Stored data:
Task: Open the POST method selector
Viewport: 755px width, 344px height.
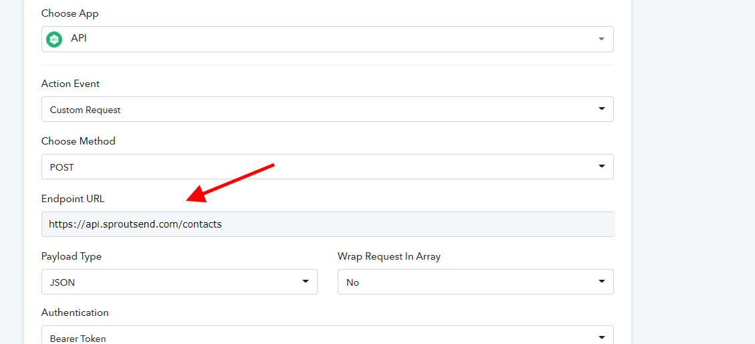Action: tap(328, 167)
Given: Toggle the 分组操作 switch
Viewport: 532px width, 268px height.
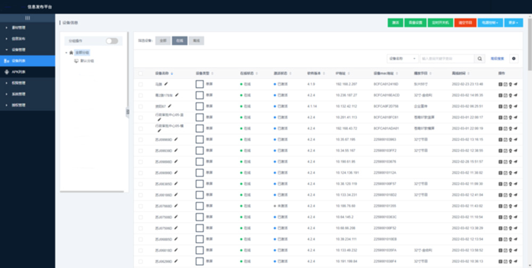Looking at the screenshot, I should click(x=112, y=41).
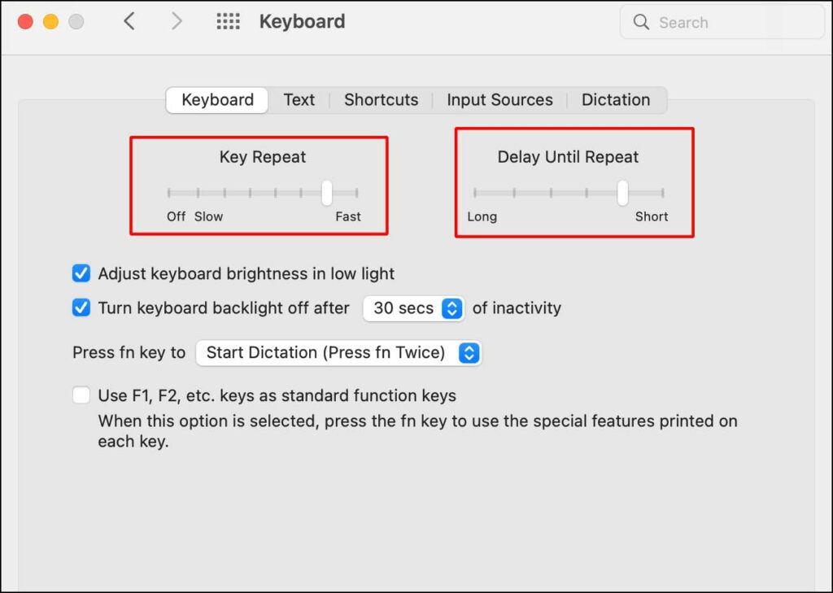833x593 pixels.
Task: Click the Delay Until Repeat slider knob
Action: point(622,193)
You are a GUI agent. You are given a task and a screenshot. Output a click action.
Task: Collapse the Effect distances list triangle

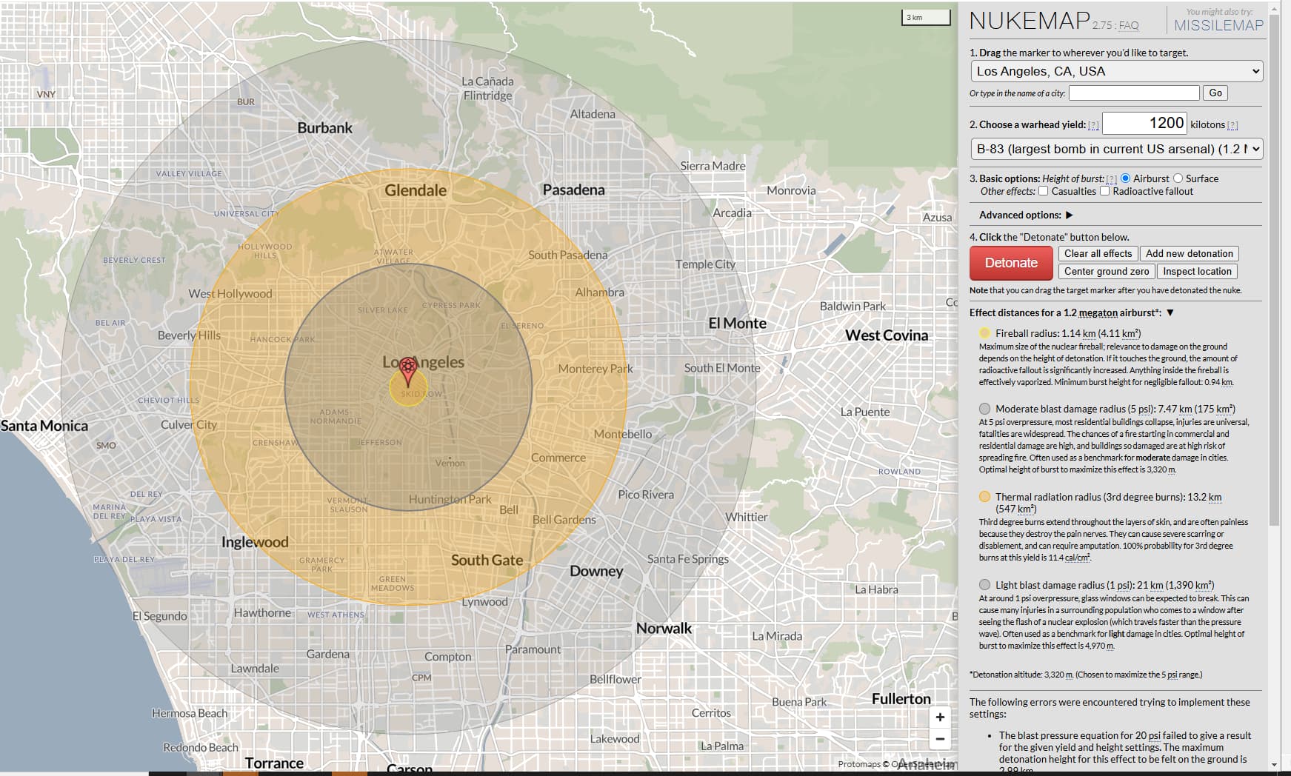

_Work instruction_
Once the line holding "Viewport: 532px width, 268px height." is found, set it down along with every line after it through the end of the entries, exactly, leaving the pictures out.

_Answer space_
Viewport: 532px width, 268px height.
Looking at the screenshot, I should click(x=112, y=41).
833x593 pixels.
Task: Click the Delay Until Repeat slider knob
Action: point(622,193)
You are a GUI agent. You are given a task and a screenshot. Output a click action.
Task: Collapse the Effect distances list triangle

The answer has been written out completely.